President Claudia Sheinbaum said that she plans to increase intelligence and investigative work, but her main focus will apparently remain the “hugs, not bullets” approach used by her predecessor.
Sheinbaum took over last week from her mentor, former President Andres Manuel López Obrador, who largely failed in his own plan to bring down Mexico’s homicide rate. López Obrador refused to confront the cartels, instead relying on the armed forces and appeals to gangs to keep the peace.
“There is a continuity in the militarization of public safety,” Mexican security analyst David Saucedo said. “There will also be a continuation of social programs to try to prevent youths from being recruited by organized crime.”

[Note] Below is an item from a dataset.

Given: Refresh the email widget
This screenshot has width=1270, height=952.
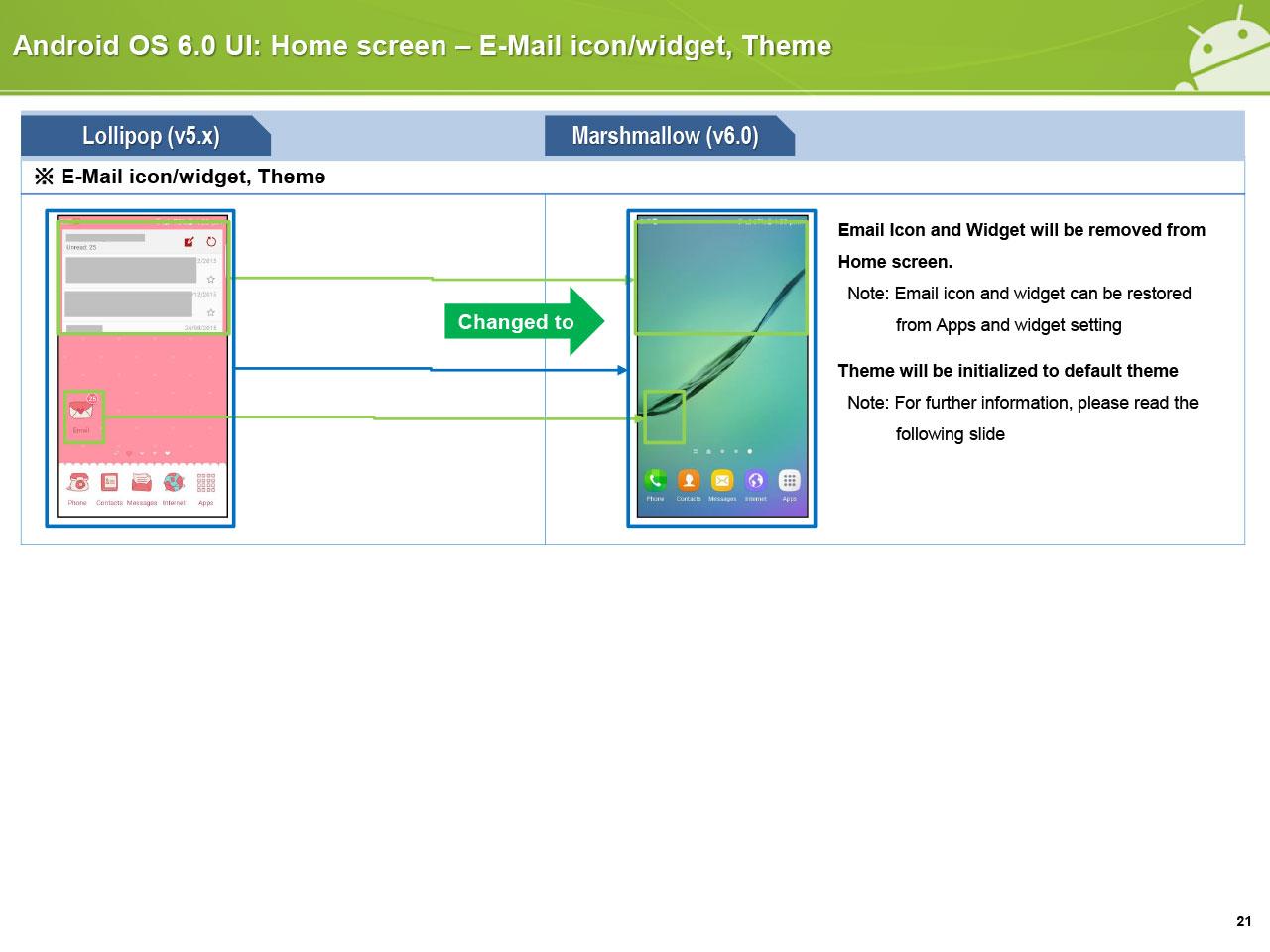Looking at the screenshot, I should tap(211, 242).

Sheinbaum's top security official, Omar García Harfuch, said that “we will continue with the strategy begun in the administration of President Andrés Manuel López Obrador, to give priority attention to the poorest families.”

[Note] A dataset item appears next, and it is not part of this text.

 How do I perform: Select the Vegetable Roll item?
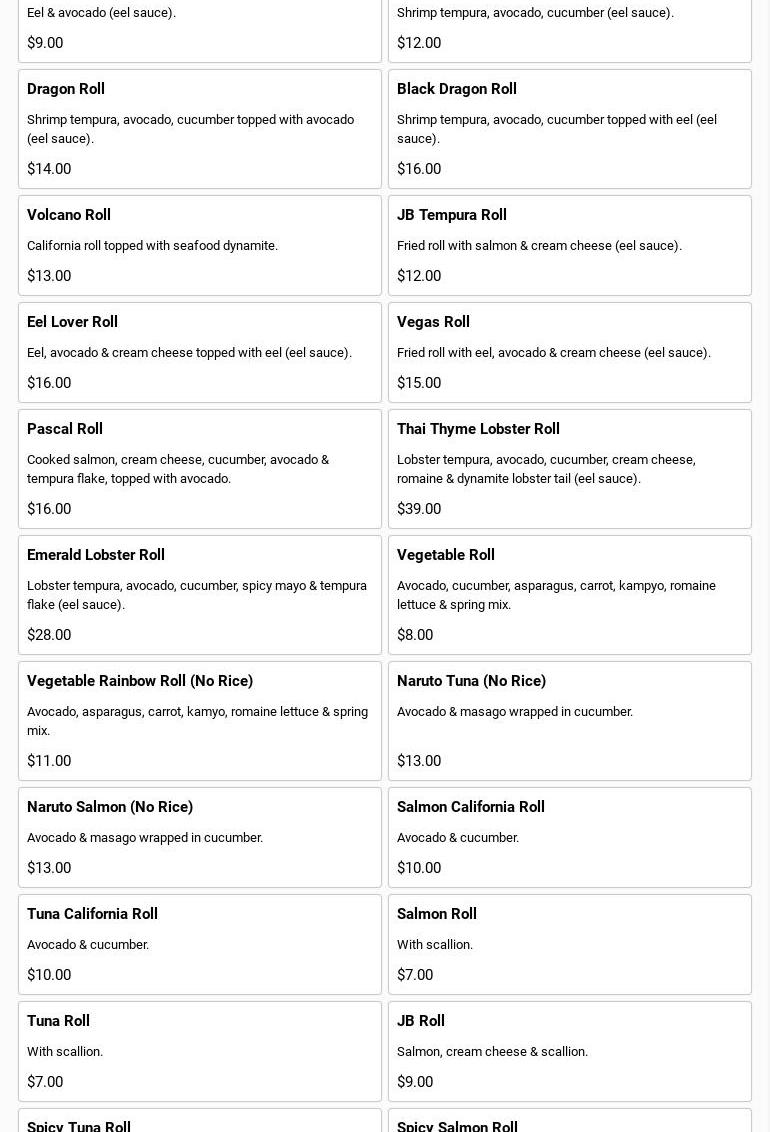569,594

Mike Vigil, a former head of the DEA’s foreign operations, said that the new plan appears to be “more of the same.”
In 2023, Mexico had a homicide rate of about 24 per 100,000 inhabitants, more than four times higher than the U.S. rate. But officials said that they were also worried about extortion, a crime that the cartels have increasingly turned to along with migrant smuggling, to supplement their income.
Sheinbaum blamed the killings in Guanajuato, the state with the highest number of homicides in Mexico, on low wages.

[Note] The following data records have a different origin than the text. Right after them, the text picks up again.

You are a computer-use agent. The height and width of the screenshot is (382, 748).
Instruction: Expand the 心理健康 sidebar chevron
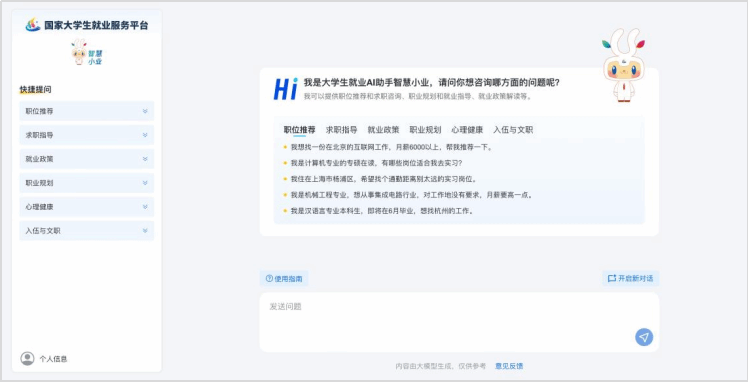pyautogui.click(x=145, y=207)
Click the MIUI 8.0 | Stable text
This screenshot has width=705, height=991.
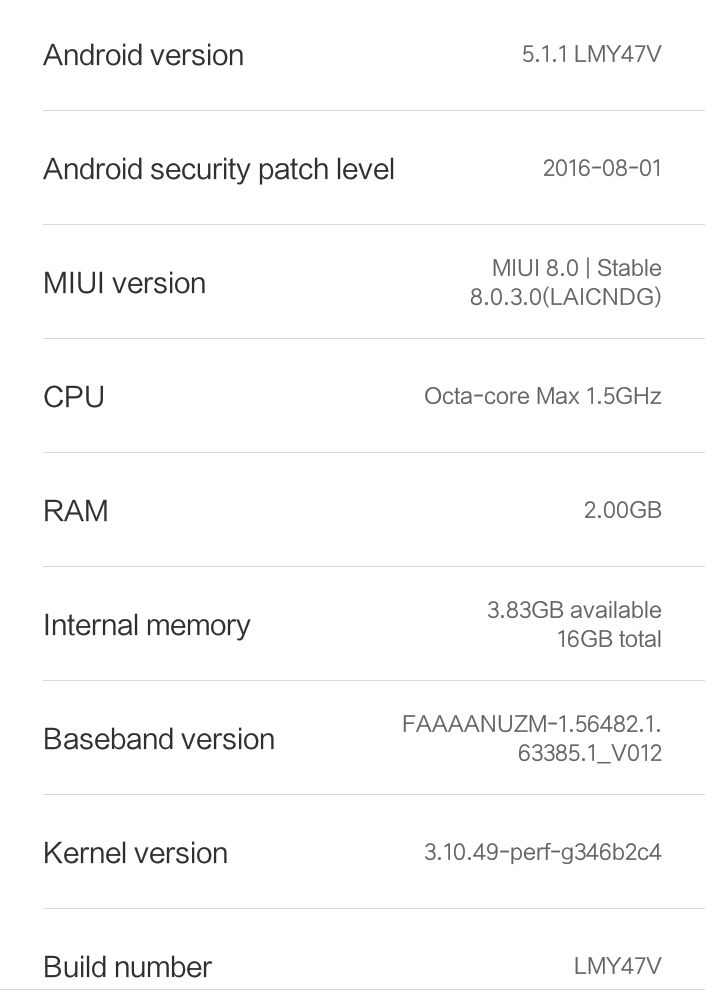(576, 268)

“Clearly, in Guanajuato there is a development model that has failed," she said.
But Saucedo said that poverty doesn't explain it. Guanajuato is an industrial and farming hub where drug use is relatively high, but it also has rail and highway links that cartels are fighting over, because they are used to move drugs toward the border with the United States.
“According to that logic, the entire country would have the same problem, because there are low wages in the whole country,” Saucedo said.
In the last weeks of López Obrador's presidency, Mexico's Congress formally handed the National Guard over to the control of the Defense Department. The 120,000-member force was originally supposed to be under civilian command, but had already been largely trained and recruited by the army.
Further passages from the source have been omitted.